Naturalmente ele conhece as diferenças de opinião nas igrejas. Elas são algo
normal enquanto estiverem sob controle. De acordo com o v. 11 o controle é:
“Sirvam ao Senhor” (BLH). Enquanto vigorar esse critério, serão encontrados
meios e caminhos para superar as dificuldades. Contudo, elas começam a triunfar
quando os envolvidos não estiverem mais submissos ao Senhor.
Uma intenção
estranha se intromete: em lugar de serdes orgulhosos, condescendei com o que
é humilde (“não viseis as coisas elevadas, mas inclinai-vos aos humildes”
[tradução do autor]). Coisas elevadas que se aninharam na cabeça agora deslocam
para o lado as pessoas que nos atrapalham na corrida para frente. Parecem
humildes, insignificantes, desinteressantes. Não sejais sábios aos vossos
próprios olhos (Pv 3.7). Cheios de sabedoria própria nos sobrepomos tanto
ao senhorio de Jesus como também ao fato de sermos irmãos. Está dada
integralmente a circunstância da conformação com o mundo (cf o v. 2).
Os
versículos 17-20 complementam o tema do amor ao inimigo, já abordado no v. 14,
em duas direções. Por um lado, a universalidade do amor cristão perpassa as
frases seguintes, que não deixa nenhuma pessoa de lado. Por outro lado,
insistem em abrir mão da retaliação. No v. 14 a prática tem de corresponder
também à intercessão. Não torneis a ninguém mal por mal. Dito em seguida
de forma positiva: esforçai-vos por fazer o bem (Pv 3.7,27; 17.13) perante
todos os homens. Quando a intenção é o “bem”, soltamo-nos da posição
partidária.
O empenho
pelo acerto e pela melhora é prioritário. O início da frase seguinte, se
possível, quanto depender de vós, mostra que, ao fazer as exortações, o
apóstolo está absolutamente cônscio da realidade “deste século” (v. 2). Nem
sempre o amor vence, nem sempre o amor é benquisto. Mas o fato de que nem
sempre o amor alcança o alvo não é motivo para que este seja mudado. Permanece
valendo: tende paz com todos os homens. “Manter a paz” é mais que “Sede
pacíficos!” No sentido de Mt 5.9, a perspectiva é de um papel ativo que visa
uma solução do conflito.
Quando ela
não é alcançada e a injustiça predomina, afirma-se: não vos vingueis a vós
mesmos, amados, mas dai lugar à ira (de Deus); porque está escrito (Dt
32.35): A mim me pertence a vingança; eu é que retribuirei, diz o Senhor.

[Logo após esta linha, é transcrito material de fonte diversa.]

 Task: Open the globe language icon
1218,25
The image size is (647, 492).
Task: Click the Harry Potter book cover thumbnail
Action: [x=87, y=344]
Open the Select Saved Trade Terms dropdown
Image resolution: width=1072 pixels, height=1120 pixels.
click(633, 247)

Nada contra a nossa revolta sobre injustiça, mas só Deus pode e há de
solucioná-la, primeiramente de forma limitada pela autoridade estatal (Rm
13.4), e de forma perfeita no dia da ira que se aproxima. Porém, se nós nos
intrometermos pessoalmente nessa função de Deus, isso seria o fim da nossa
função, à qual estamos destinados na presente era, a saber, de vivermos a
misericórdia de Deus (Mt 5.38-48; 13.29,30).
Por isso,
Paulo insiste no envio cristão: Pelo contrário, se o teu inimigo tiver fome,
dá-lhe de comer; se tiver sede, dá-lhe de beber; porque, fazendo isto,
amontoarás brasas vivas sobre a sua cabeça (Pv 25.21,22). Para usar uma
expressão amena, o calor de brasas amontoadas sobre a cabeça é perceptível em
todas as circunstâncias. A imagem drástica está dizendo pelo menos o seguinte:
vosso agir em Deus é uma ação perceptível e eficaz no meio da vingança usual e
absurda!
Também
quando o inimigo amado não se ajoelhar imediatamente diante de vocês em sinal
de arrependimento, ele certamente foi tocado pela experiência de algo novo. Por
alguns segundos ele foi uma pessoa atingida, movida, admirada, talvez
envergonhada (cf1Pe 2.15; 3.16) e, em todo caso, abençoado. Em sua vida futura
Deus tomará conta dele.
Após
concluir essa lição, Paulo generaliza e ao mesmo tempo aguça em termos
pessoais: Não te deixes vencer do mal, mas vence o mal com o bem. Esse mundo é
um lugar de luta entre duas maneiras de viver como pessoa, isto é, viver sob o
“deus deste século” (2Co 4.4) ou viver sob o Deus e Pai de nosso Senhor Jesus
Cristo. Não nos tornamos vitoriosos só após sucessos terrenos do nosso agir,
mas já o somos de modo oculto pela prática do bem propriamente dito.